Activity
Leaving every image behind, reproduce the records word for word.

——————————

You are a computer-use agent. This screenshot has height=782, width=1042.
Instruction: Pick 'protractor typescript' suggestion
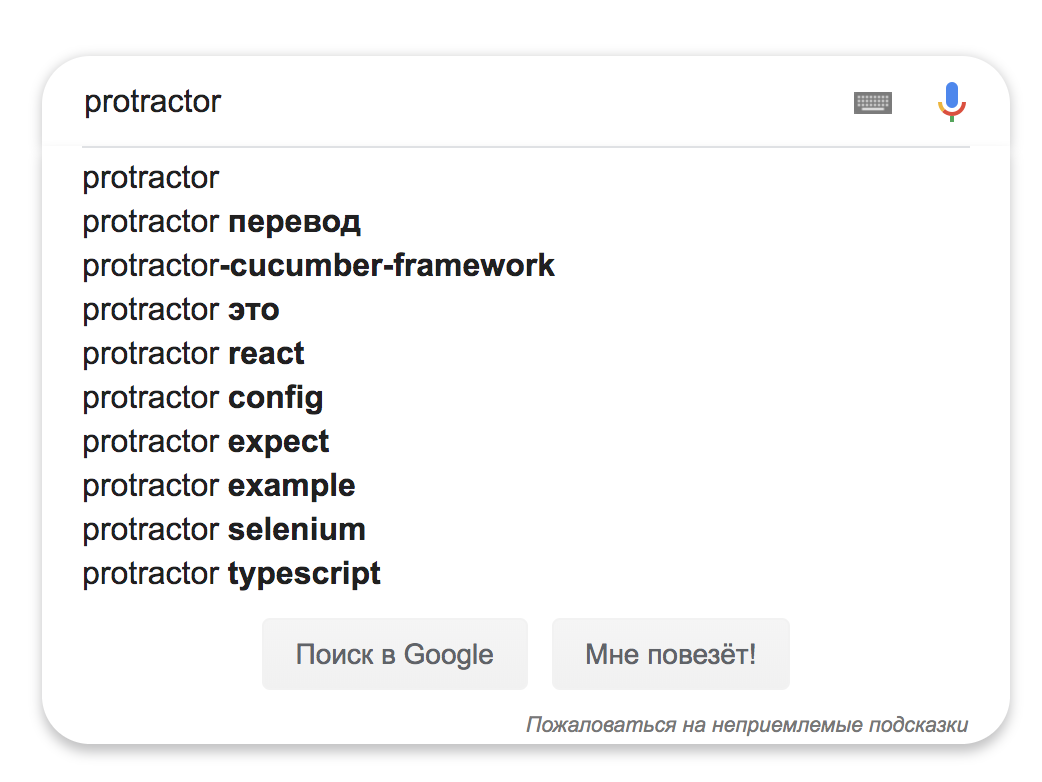pyautogui.click(x=526, y=573)
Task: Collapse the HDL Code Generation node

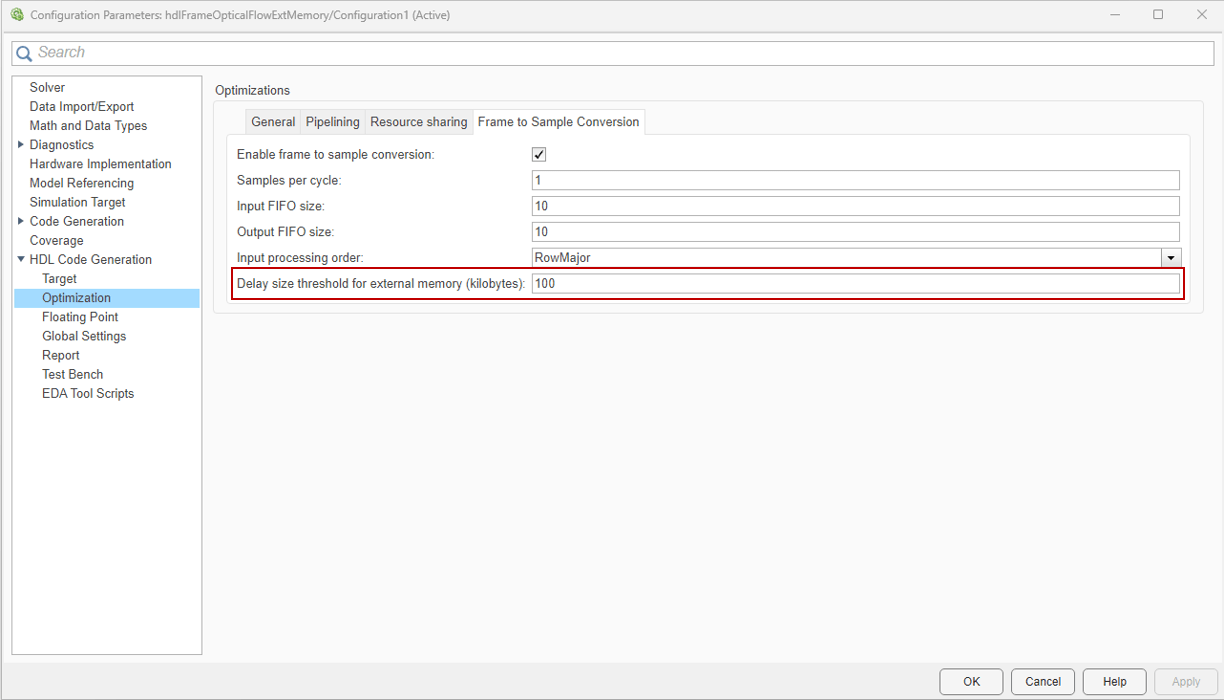Action: (x=21, y=260)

——————————

Result of this task
You are a computer-use agent. This screenshot has height=782, width=1042.
Instruction: Pick 'protractor typescript' suggestion
pyautogui.click(x=526, y=573)
Task: Collapse the HDL Code Generation node

Action: (x=21, y=260)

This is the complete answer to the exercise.